** BEGIN SELECTED TEXT **

Hardstack project preliminary API specifications and goals.

stman

Hello,

Hardstack is the name of a development project I have initiated in march 2024, that is aiming at creating a standalone module, all implemented in cabled logic (No CPU, no CPU code, no OS) either into an FPGA or using discrete logic gates (74xxx family), that embed :

A self-made PHY driver for 10BASET ethernet (10 Mbps) made out of analog and discrete logic components.
A self made simplified Ethernet controller, made out of FSMs in cabled logic.
A self-made simplified elementary TCP/IP stack having all what is necessary to handle TCP sockets and UDP sockets, all designed in cabled logic too with several FSMs.

Hardstack developement prototype PCB combined with a low cost ($40) Spartan 6 Dev Board :

Hardstack shall be seen as a standalone TCP/IP stack module, provenly safe and secure, in cabled logic. There is no CPU, no CPU code, no OS involved in its operations, it is fully designed in cabled logic.

** END SELECTED TEXT **
** BEGIN PROVIDED DATA **

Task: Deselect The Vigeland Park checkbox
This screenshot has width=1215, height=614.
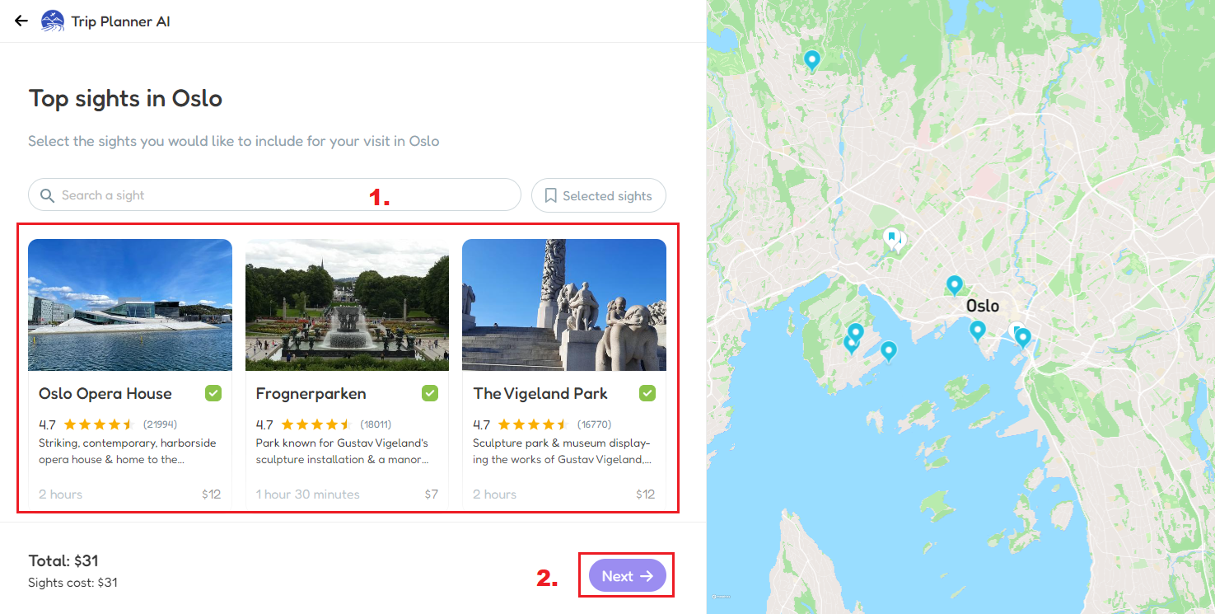Action: pos(647,393)
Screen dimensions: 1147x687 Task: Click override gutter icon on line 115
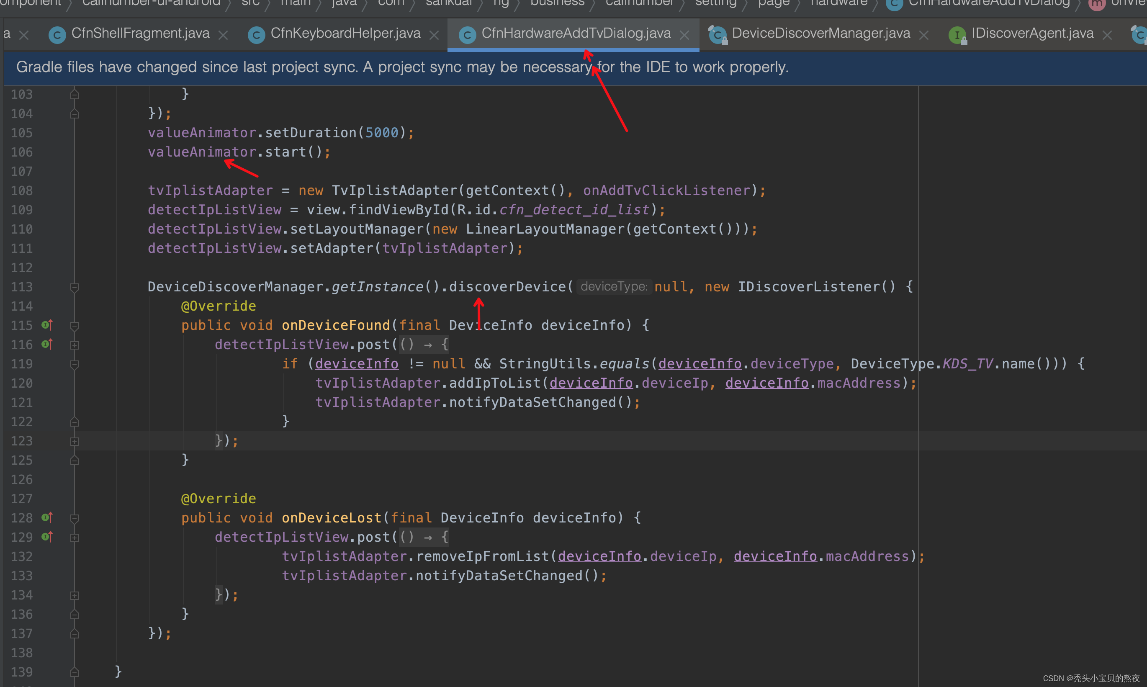(x=47, y=325)
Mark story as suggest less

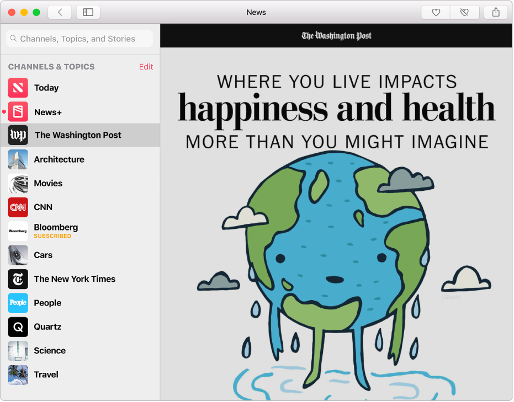click(464, 12)
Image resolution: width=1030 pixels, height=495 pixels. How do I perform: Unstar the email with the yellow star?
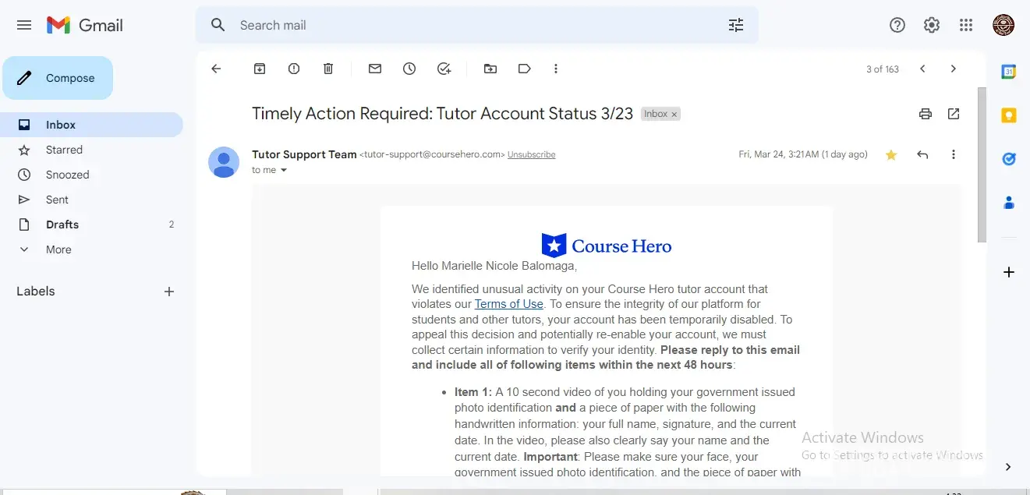coord(891,154)
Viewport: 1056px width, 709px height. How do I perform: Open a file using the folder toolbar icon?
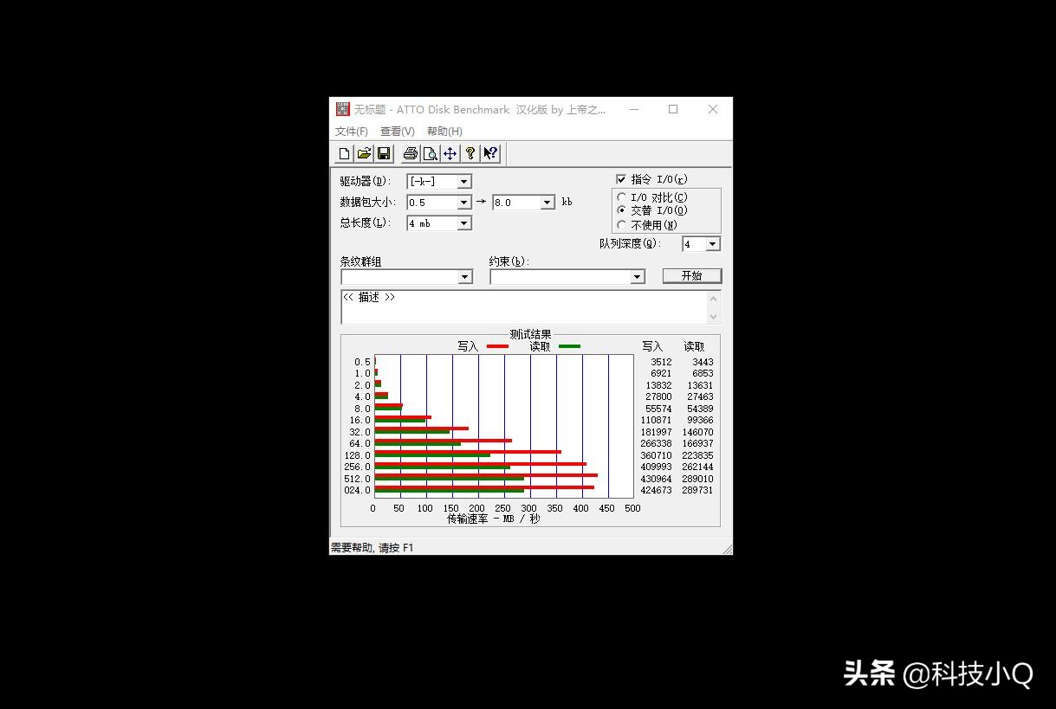point(364,153)
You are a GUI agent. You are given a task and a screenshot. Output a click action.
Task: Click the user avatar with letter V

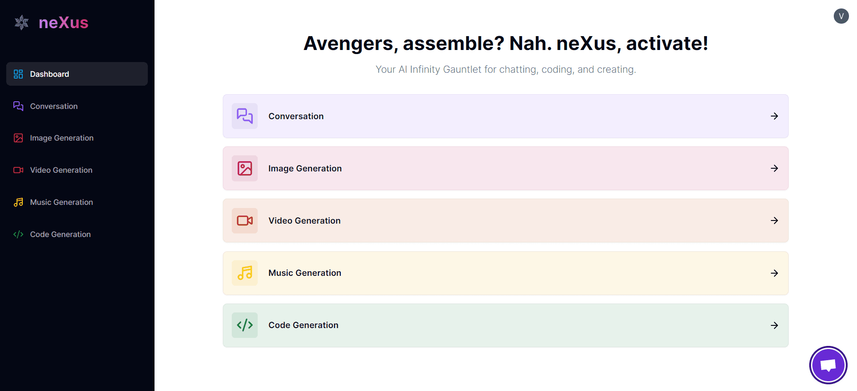841,16
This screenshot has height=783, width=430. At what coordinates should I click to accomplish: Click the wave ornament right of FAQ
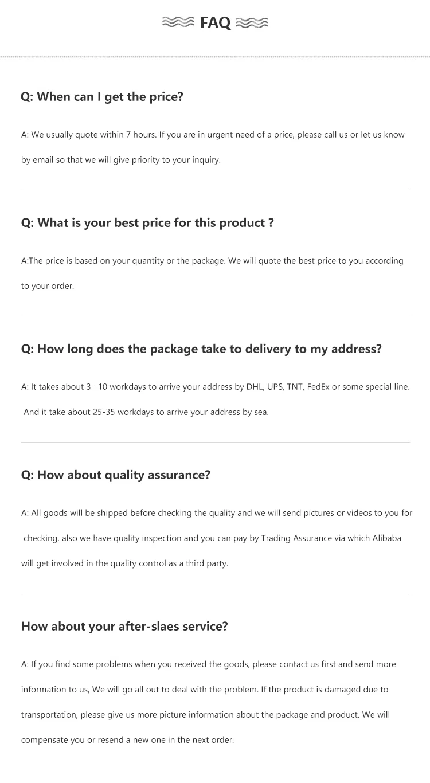252,22
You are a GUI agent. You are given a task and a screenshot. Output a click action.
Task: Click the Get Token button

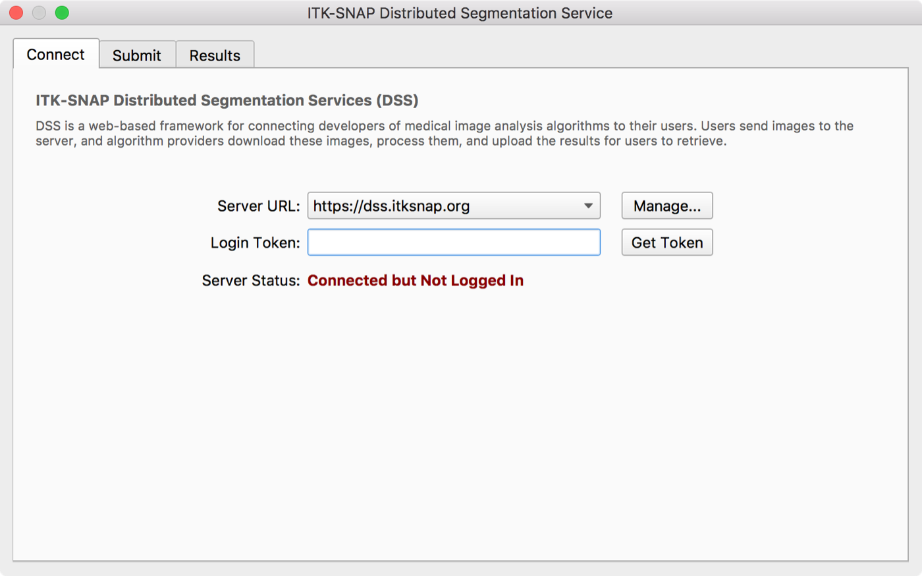click(667, 243)
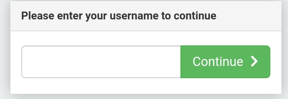Screen dimensions: 288x99
Task: Click the word 'username' in the heading
Action: pyautogui.click(x=134, y=16)
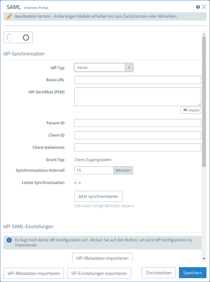The height and width of the screenshot is (282, 210).
Task: Click the IdP-Typ dropdown arrow
Action: pyautogui.click(x=129, y=67)
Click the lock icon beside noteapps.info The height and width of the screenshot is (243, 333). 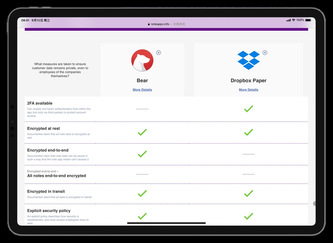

** END PROVIDED DATA **

GOAL 1 = In the Hardstack post, what does the low-cost Spartan 6 dev board cost?
GOAL 2 = Scale the rows from their first line through the line that has "click(464, 12)", both included. Repeat every line, requests too, but multiply each coordinate in the answers by 0.95 and round to whole numbers, with halves going up. Leave out the pictures.

WORKED ANSWER 1 = $40

WORKED ANSWER 2 =
Task: Deselect The Vigeland Park checkbox
This screenshot has width=1215, height=614.
Action: pos(615,373)
Screen dimensions: 1147x687 Task: Click override gutter icon on line 115
(x=45, y=309)
Mark story as suggest less

click(441, 11)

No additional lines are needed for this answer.